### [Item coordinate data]
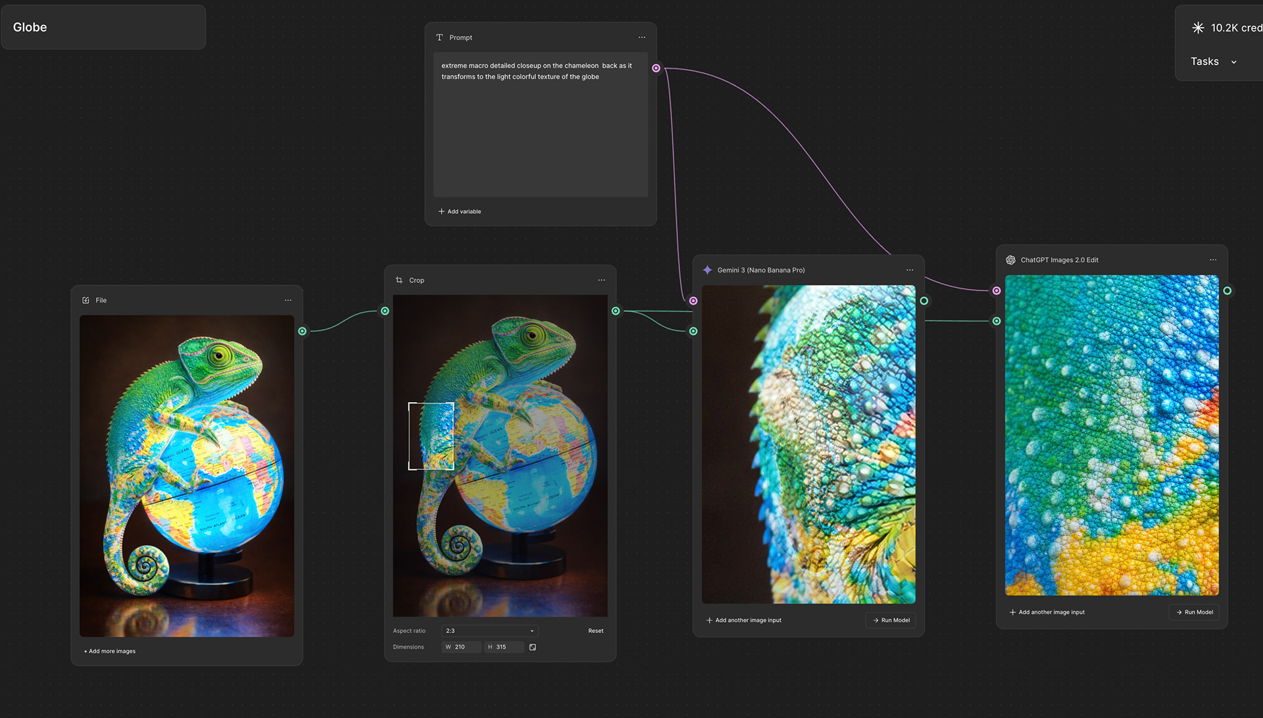Click the crop selection box on the image
The height and width of the screenshot is (718, 1263).
click(431, 436)
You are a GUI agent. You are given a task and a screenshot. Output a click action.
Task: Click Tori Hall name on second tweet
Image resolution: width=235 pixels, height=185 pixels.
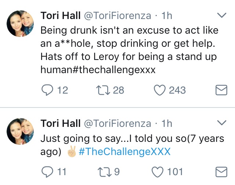(x=61, y=123)
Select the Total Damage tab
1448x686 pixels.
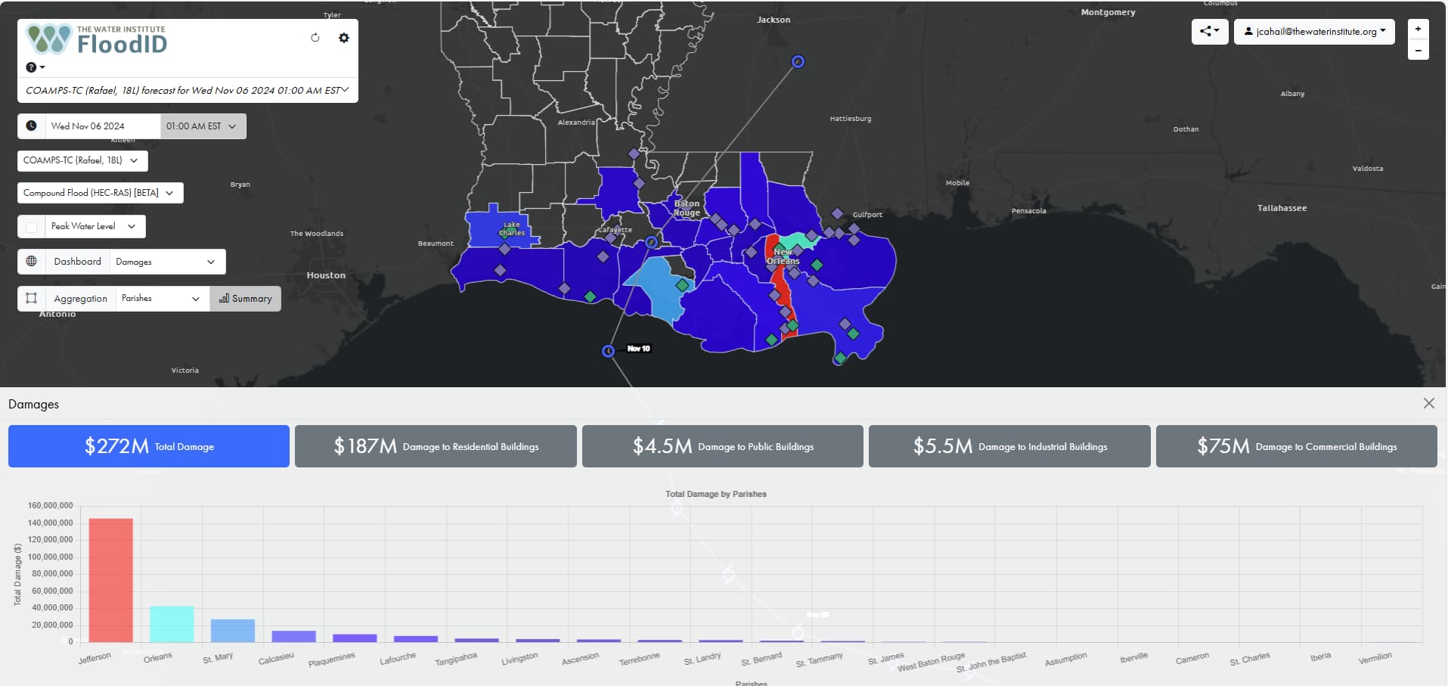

### [Brief]
Please write out the records again, substituting "px" for every "pixels" and changing nothing else. Leave the pictures out of your answer.

### [Output below]
Click the crop selection box on the image
The height and width of the screenshot is (718, 1263).
click(431, 436)
You are a GUI agent. You are given a task and a screenshot. Output a click action.
Task: Click Tori Hall name on second tweet
Image resolution: width=235 px, height=185 px.
(x=61, y=123)
Select the Total Damage tab
1448x686 px.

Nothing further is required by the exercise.